[Collected data entries]
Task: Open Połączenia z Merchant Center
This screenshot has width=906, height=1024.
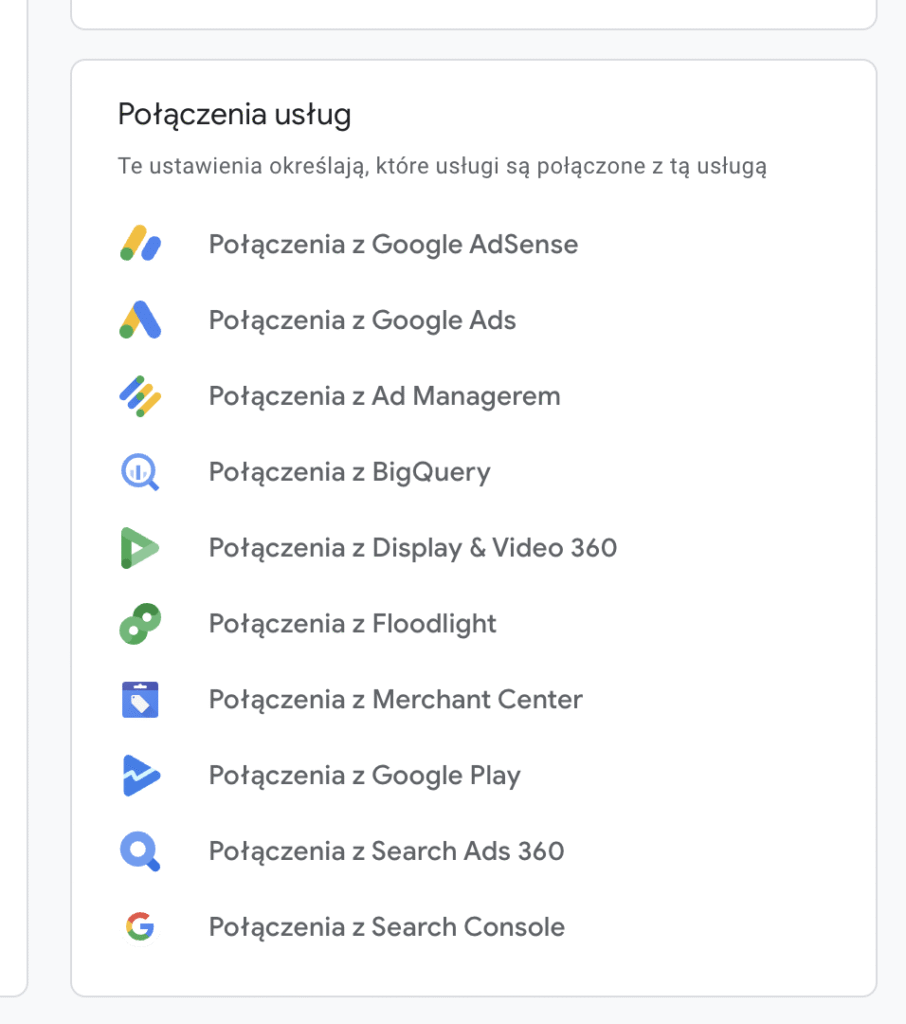Action: pyautogui.click(x=396, y=700)
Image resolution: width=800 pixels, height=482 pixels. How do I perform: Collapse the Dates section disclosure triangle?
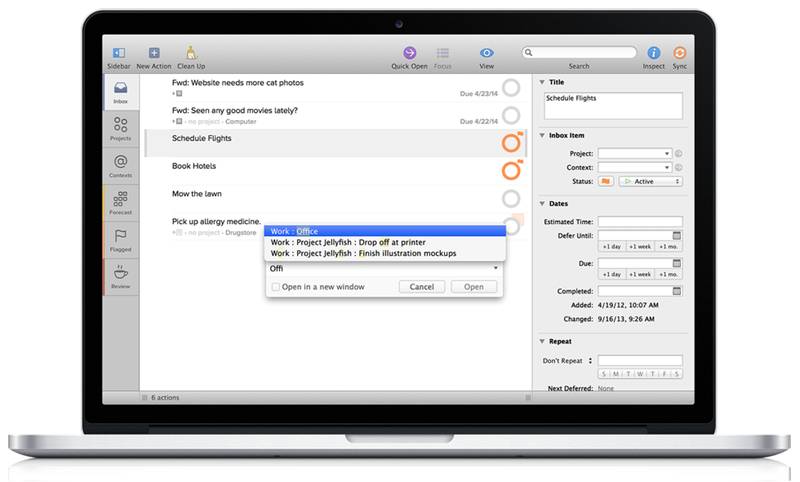click(542, 204)
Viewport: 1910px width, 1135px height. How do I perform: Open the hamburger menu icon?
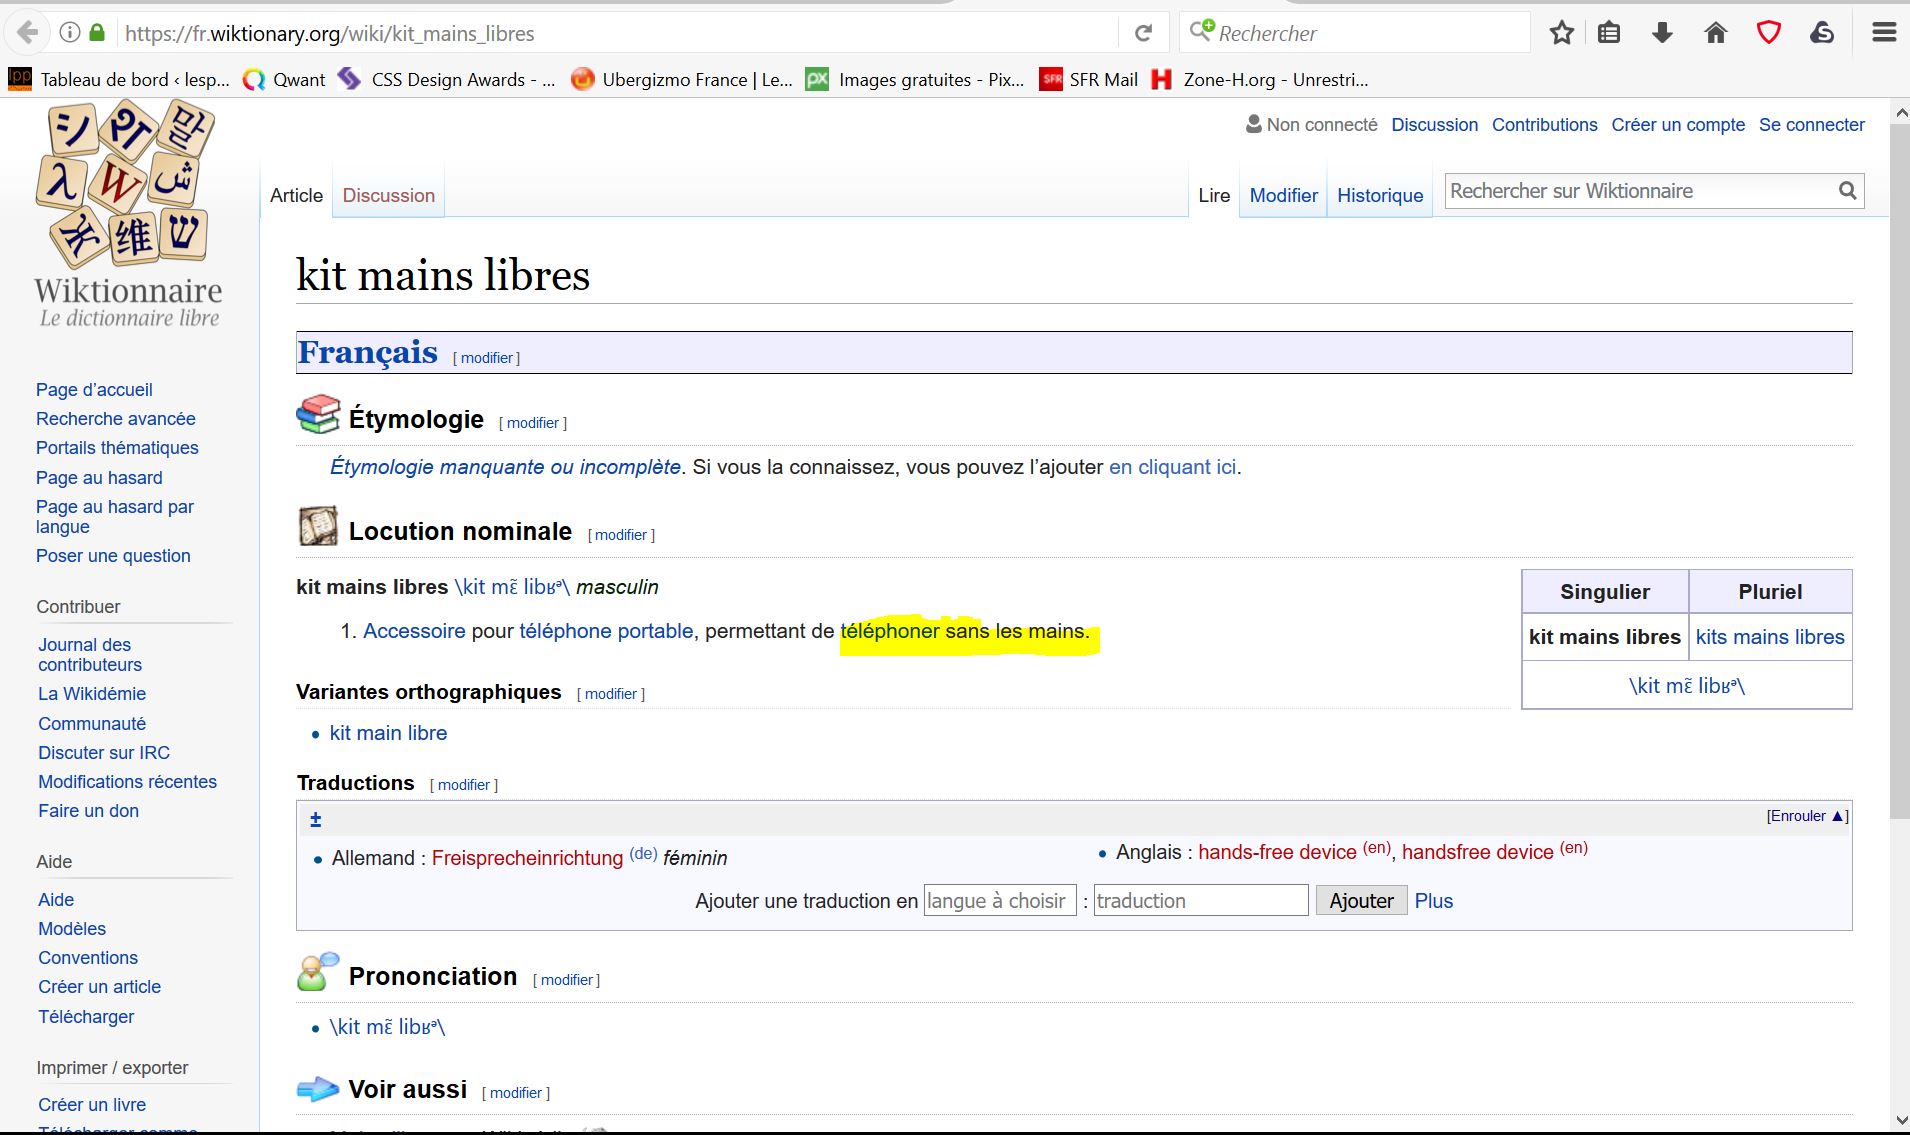pos(1884,33)
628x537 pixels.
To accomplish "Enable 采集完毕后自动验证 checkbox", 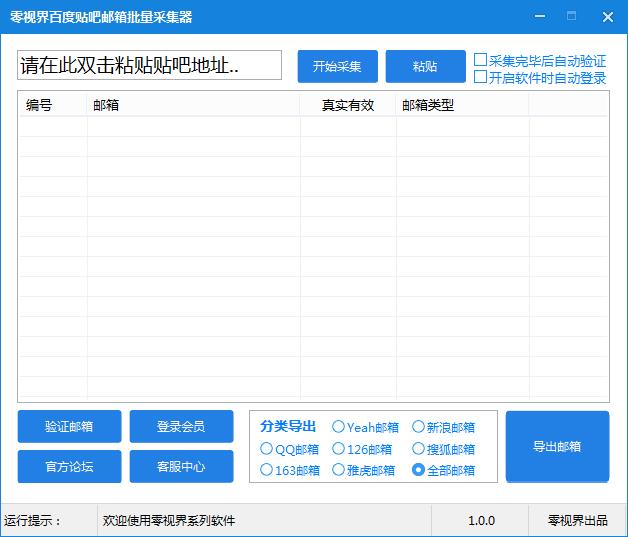I will coord(481,61).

▶ _Task item_
Pictures are to be left out; otherwise, retype exactly the lines from the first line of the data through the line containing "628x537 pixels.".

▶ _Solution_
Task: Open Połączenia z Merchant Center
This screenshot has width=906, height=1024.
Action: pyautogui.click(x=396, y=700)
Image resolution: width=800 pixels, height=482 pixels. How do I perform: Collapse the Dates section disclosure triangle?
click(542, 204)
Viewport: 1910px width, 1135px height. How do I perform: Open the hamburger menu icon?
pos(1884,33)
628x537 pixels.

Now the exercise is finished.